I Don’t Need A List To Remind Me To Breathe… Yet.

It’s come time for me to make lists. It is not necessarily an age thing, though I could easily use that as an excuse in that I find myself occasionally doing things like forgetting where I put the butter knife when I am holding the damned thing right there in my hand. But in that I’ve been doing things like that all of my life I cannot lay the entire blame on my bio-clock’s inevitable cellular decay. It’s more a motivational thing. It’s almost as if making the list in and of itself is an achievement. I’ll layout a column of things like “Schedule Dentist, Get Oil Changed, Dog to Vet, Call Lawyer, Call Agent, Call Lawyer (again, because I’ve forgotten that I’ d called him earlier, but he doesn’t care because it’s billable) Order Bass Strings, etc…” and then once the list is complete, I will feel an overwhelming sense of accomplishment and self-sastifaction, and decide to take a nap.

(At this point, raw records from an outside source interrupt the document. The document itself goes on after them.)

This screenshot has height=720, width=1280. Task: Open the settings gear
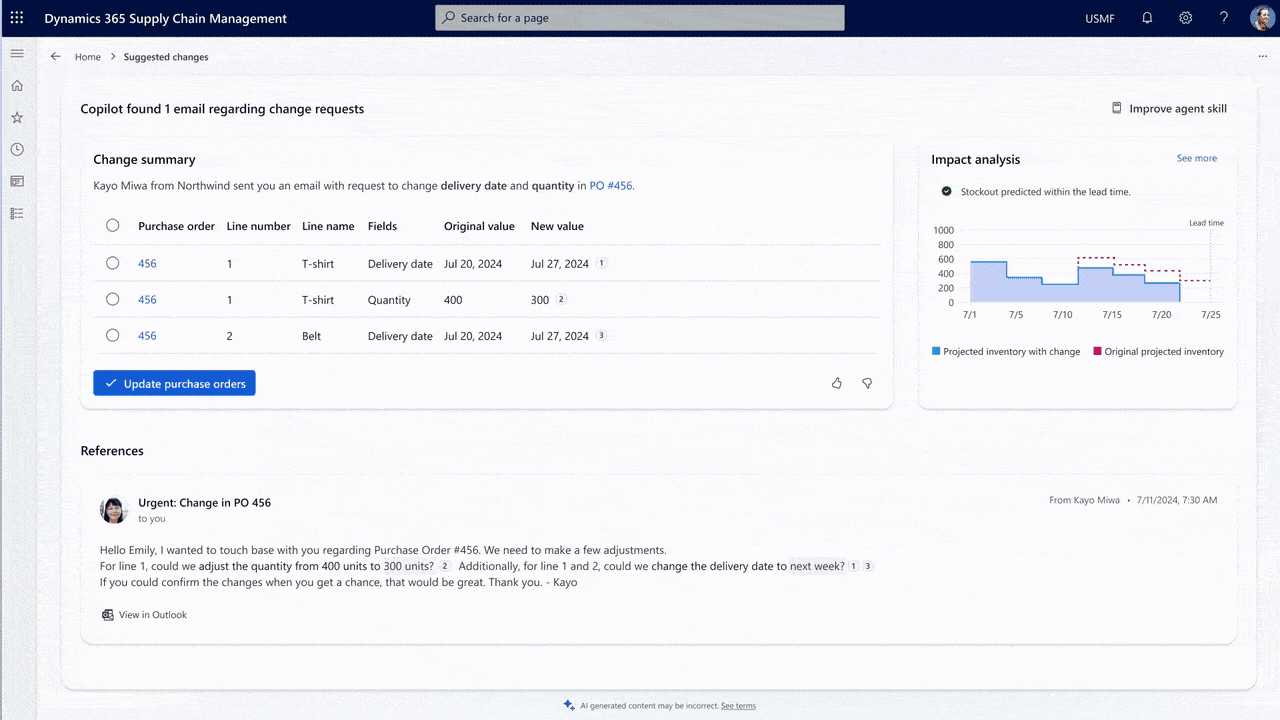[x=1185, y=18]
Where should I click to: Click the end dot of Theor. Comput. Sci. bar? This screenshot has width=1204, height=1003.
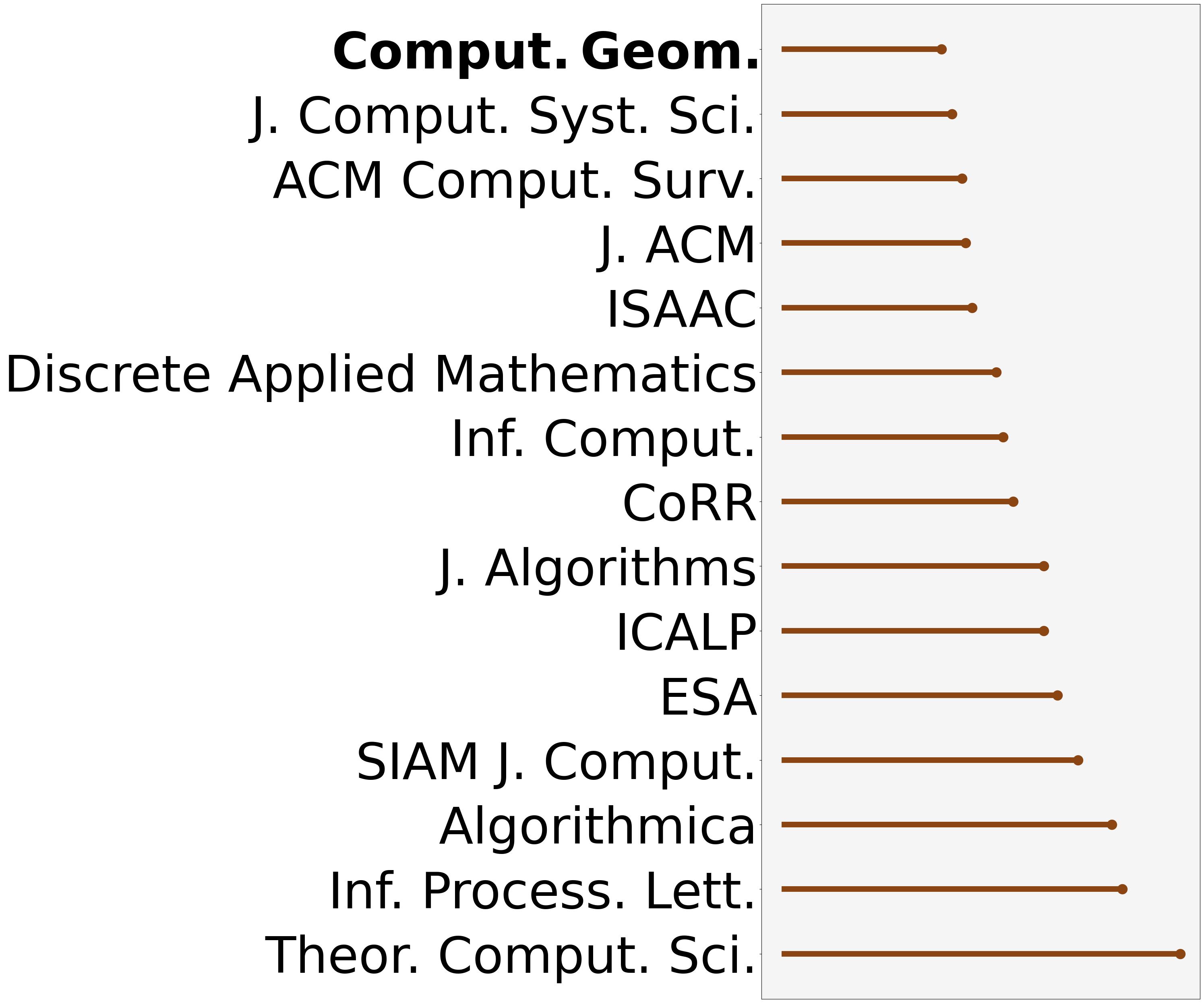(1181, 954)
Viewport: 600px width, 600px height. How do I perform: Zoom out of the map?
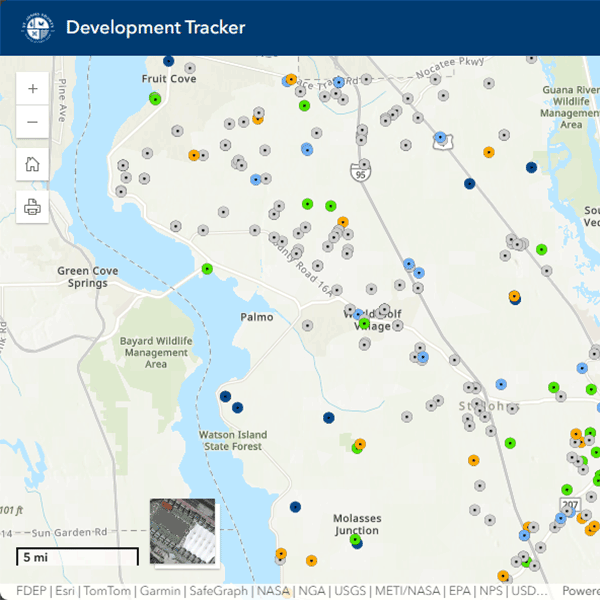(x=32, y=122)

Making lists is also for me of late a way to cut through the noise. Not to go too far down the curmudgeonly “Get the fuck off my lawn” path, but part of the problem is the incessant amount of information of varying degrees of usefulness that competes for my attention. On any given day, thanks to the information superhighway/sewage-pipe’s exponential ability to put a bullhorn to my inner ear and scream “Hey nit-wit, pay attention to this hammock sale at Lowes,” or, “Wowza! Kim Kardashian’s butt has never looked so amazing!” or “Yo! Kittens! You want to look at some kittens? What the hell is wrong with you that you don’t like kittens? They’re adorable! You’re an insensitive jerk, you know that?”; I just don’t seem to have the filter to be able to determine in the required nano-second what is critical and what is useless in the tsunami of stuff that is blasted at me it seems from every direction.

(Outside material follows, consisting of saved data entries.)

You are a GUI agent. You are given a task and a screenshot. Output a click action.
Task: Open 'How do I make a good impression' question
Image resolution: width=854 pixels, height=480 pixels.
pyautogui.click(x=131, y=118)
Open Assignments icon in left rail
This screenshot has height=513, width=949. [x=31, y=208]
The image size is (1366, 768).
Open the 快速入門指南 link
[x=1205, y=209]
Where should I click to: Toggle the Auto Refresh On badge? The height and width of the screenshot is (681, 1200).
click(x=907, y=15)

It’s not simply limited to the web and it is not easily explainable by my obvious and chronic addiction to FaceBook. It is everywhere. Recently I cut off cable TV to my house. I have only a high-speed ISP, a Roku and a cell phone. That’s it for connectivity to the outside world. But like a microscopic flaw in a window jam that will allow an arctic blast into your home and drive you into a rage of carpet-chewing madness trying to trace it, even that limited amount of access from the tsunami of media does nothing to stop the noise. And unfortunately I’m as easily distracted as a cat by a laser pointer.

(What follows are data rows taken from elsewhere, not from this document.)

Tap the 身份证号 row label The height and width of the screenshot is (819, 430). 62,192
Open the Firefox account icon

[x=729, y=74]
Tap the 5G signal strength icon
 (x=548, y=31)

Be it the radio in my car, where when I finally find a station that isn’t melting the tectonal membranes of my ears with some overly-compressed, bro-country /pop-tart sludge, it interrupts it’s dulcet offerings with a screaming advert for an auto sale which if I don’t act upon immediately will result in the murder of a million puppies… or be it in print, where for example while sorting the mail I will determine that the envelope marked “Urgent” from the laboratory where the biopsy of that weird mole I had removed was sent is far less important than the flier for a tire sale or spider vein treatments (even though I have no immediate need for either)… I for the life of me am finding it harder and harder to tell the important shit from the inane.

My step-father has recently been diagnosed with beta-amyloid formations in the brain. This is not Alzheimers thank goodness, but it is a form of mental short-circuitry that results in notable and progressive cognitive difficulty. He will forget words, will confuse timelines, forget people’s names (no huge thing there, I’m a champion in that), what day it is, etc., and he has basically lost the ability to add a tip and calculate a restaurant tab. He is 84. And… he couldn’t care less. He actually finds it all a bit funny. In the midst of a story he will completely forget what he was talking about, launch into a non-sequiter, then stop mid-sentence, look around the table at everyone and say “…wow!” and proceed to belly-laugh at himself. It’s both heartbreaking and endearing for me, as everyone else, but ultimately I cannot help but applaud him. As to the noise that drives me to distraction, again… he doesn’t give a fig. It’s as though he’s wearing a raincoat in a hurricane, and he laughs at me when I go off on a tirade about it all.  I don’t know whether to envy him, pity him or punch him in the mouth…. for getting sick and directing my attention to the fact that I will eventually lose him. I don’t need to put that on a list. I am aware of that. Ultimately I thank him for helping me determine what is important… and what is not.